_TO DO_: Retype each record below word for word, pictures excluded.

_DATA RECORDS_:

################

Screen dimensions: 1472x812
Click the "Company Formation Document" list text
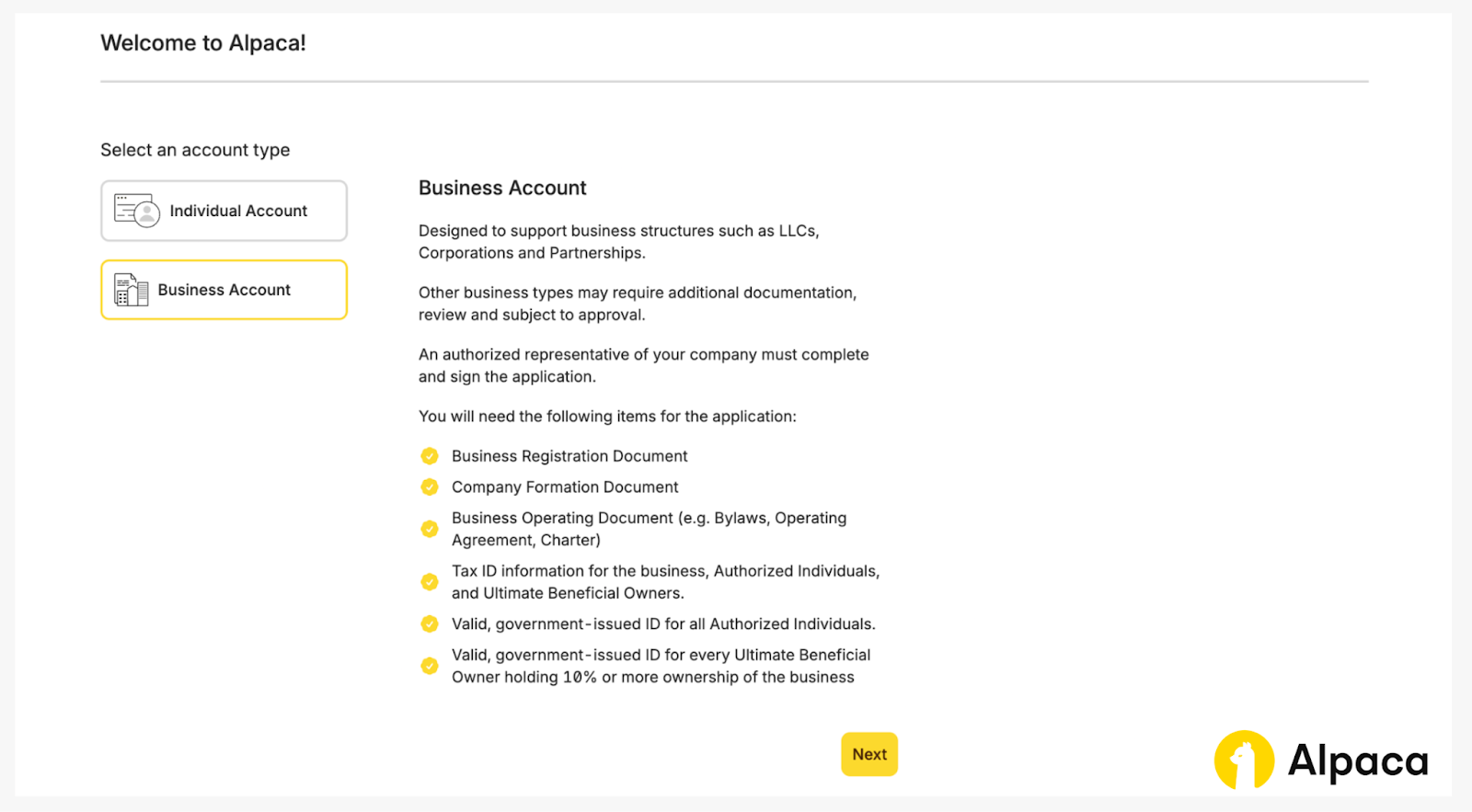point(565,487)
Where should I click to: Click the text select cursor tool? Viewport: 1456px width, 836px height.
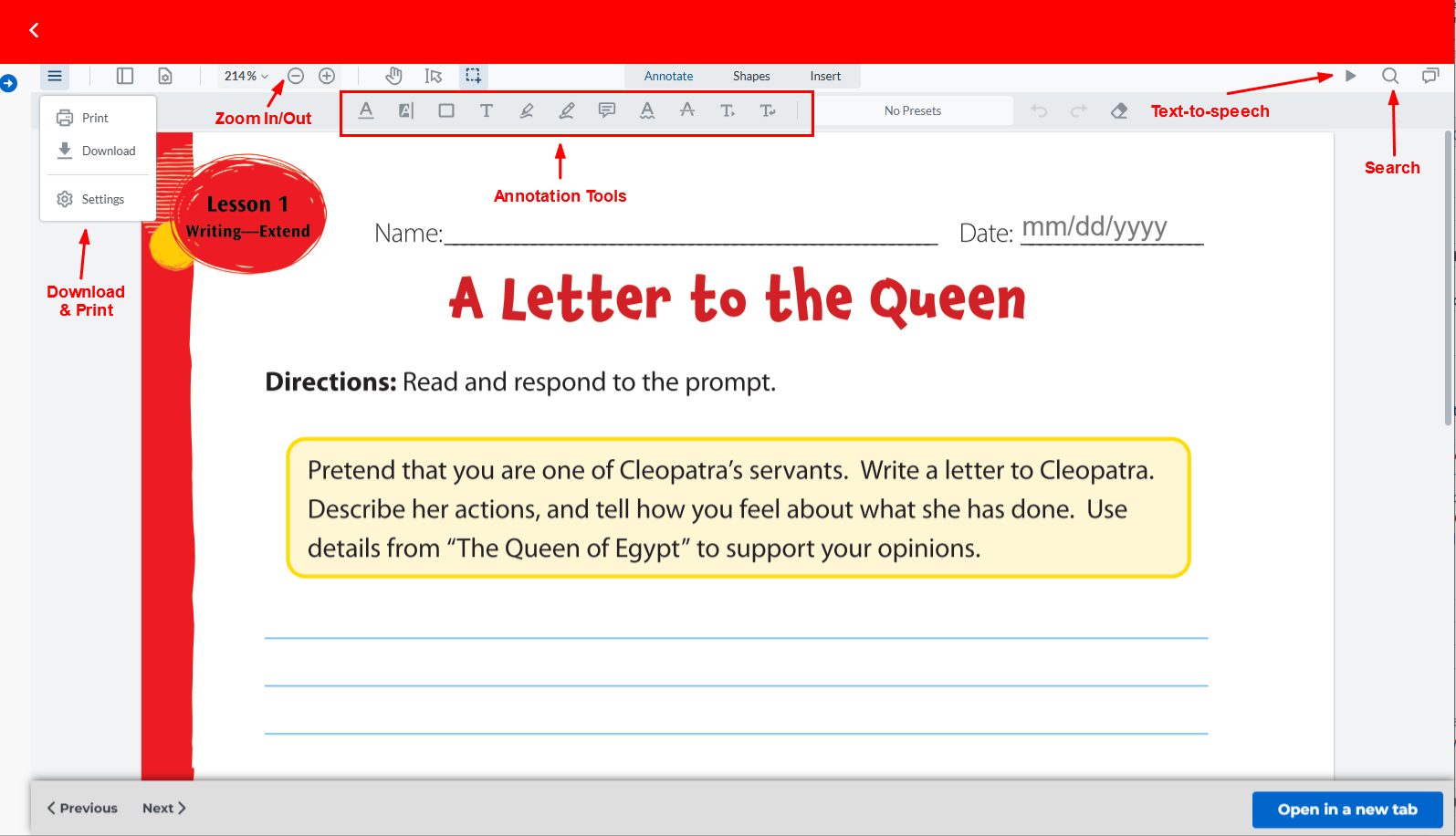pyautogui.click(x=434, y=76)

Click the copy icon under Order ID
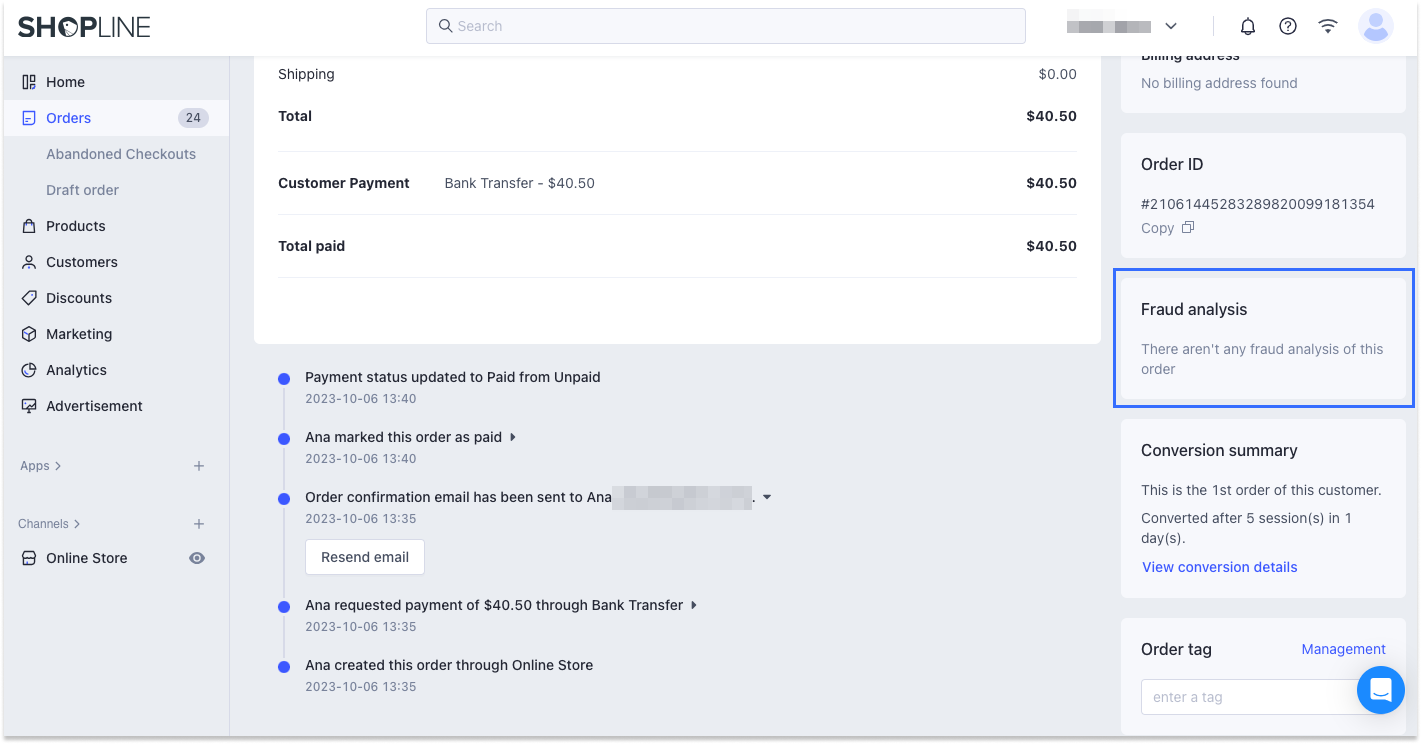pyautogui.click(x=1188, y=228)
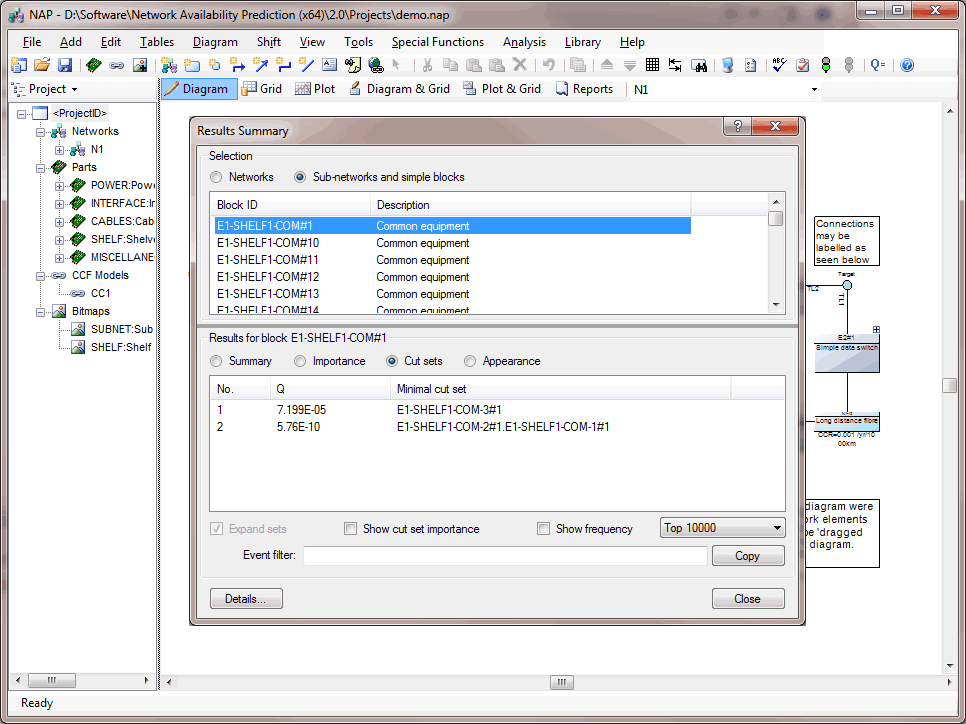Tick the Show frequency checkbox
The width and height of the screenshot is (966, 724).
(x=543, y=529)
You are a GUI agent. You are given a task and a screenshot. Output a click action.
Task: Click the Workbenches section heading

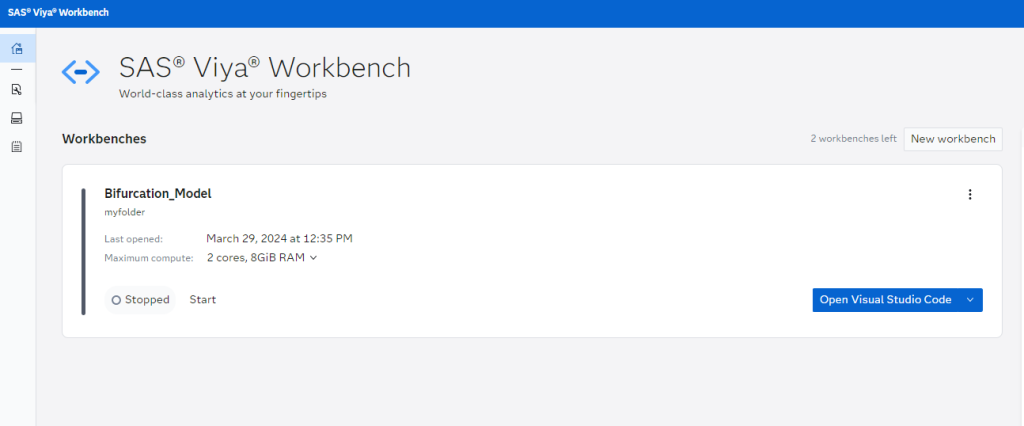point(104,139)
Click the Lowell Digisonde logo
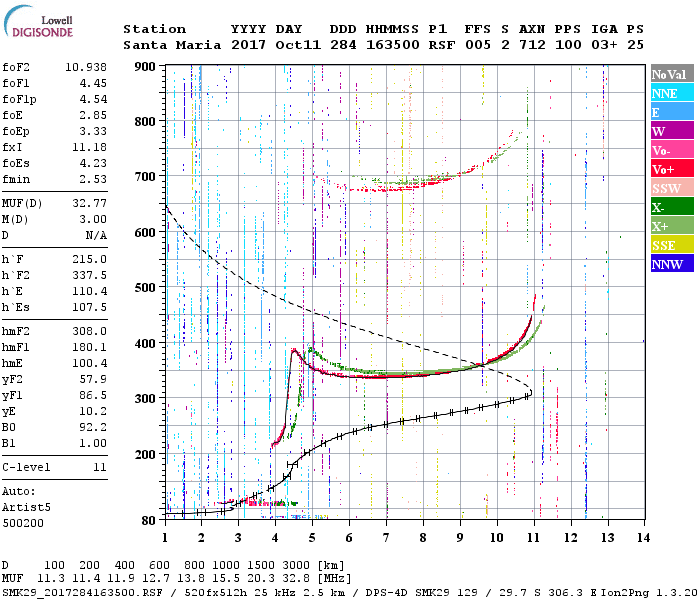 (38, 22)
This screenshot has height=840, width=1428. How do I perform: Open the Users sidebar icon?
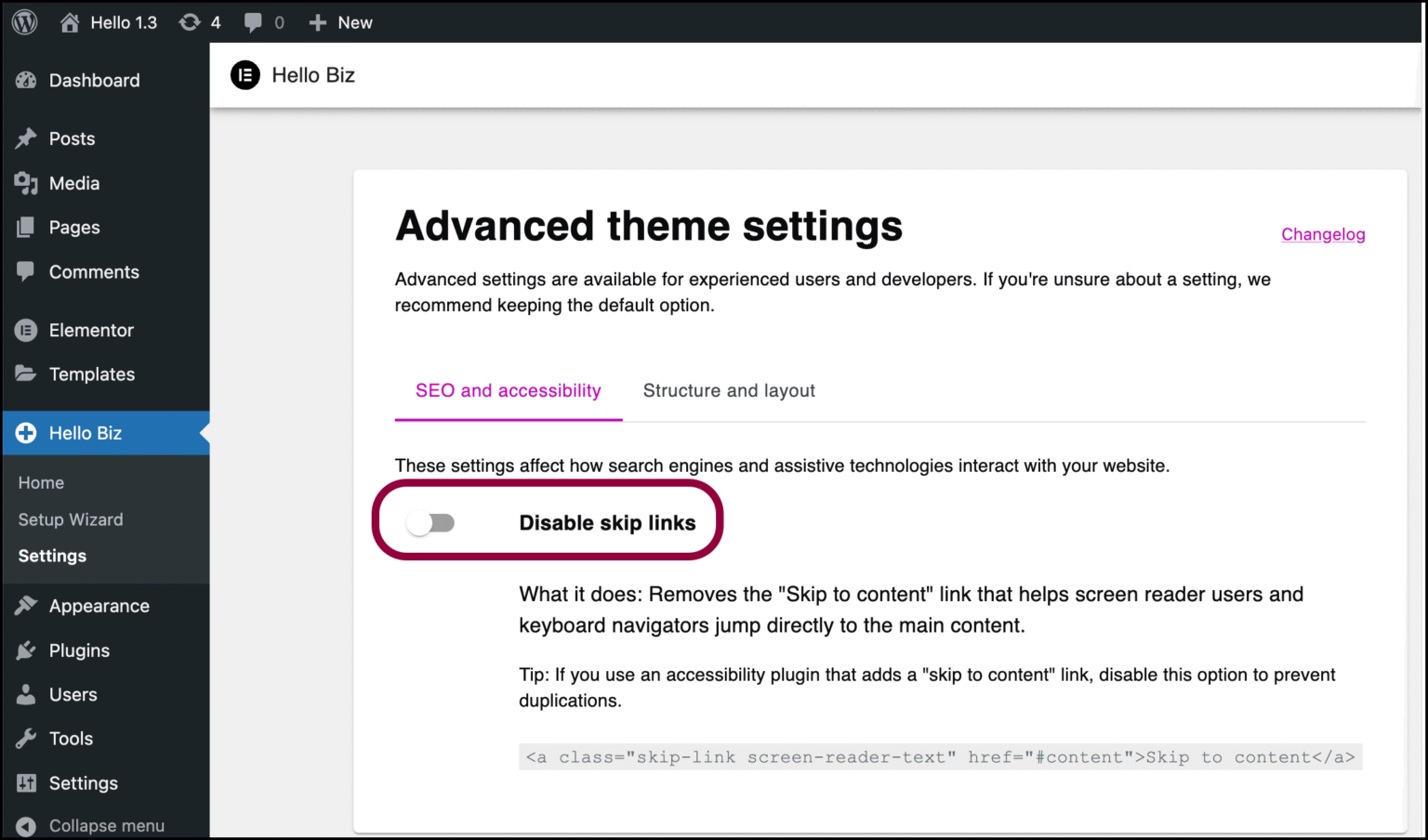(x=28, y=694)
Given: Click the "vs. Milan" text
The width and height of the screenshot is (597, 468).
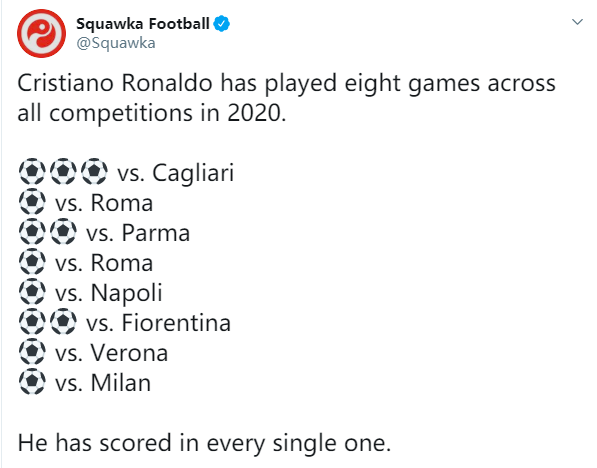Looking at the screenshot, I should (103, 383).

################

_EXERCISE OUTPUT_:
Screen dimensions: 1472x812
Click the "Company Formation Document" list text
point(565,487)
Where should I click to: Click the text select cursor tool? Viewport: 1456px width, 836px height.
pyautogui.click(x=434, y=76)

Click the copy icon under Order ID
pyautogui.click(x=1188, y=228)
Tick the Show frequency checkbox
The width and height of the screenshot is (966, 724).
(x=543, y=529)
You are a GUI agent. You are given a task and a screenshot. Output a click action.
Task: Click the Workbenches section heading

point(104,139)
Click the Lowell Digisonde logo
 (38, 22)
This screenshot has height=840, width=1428. How do I perform: Open the Users sidebar icon?
(x=28, y=694)
Given: Click the "vs. Milan" text
The width and height of the screenshot is (597, 468).
Looking at the screenshot, I should (103, 383).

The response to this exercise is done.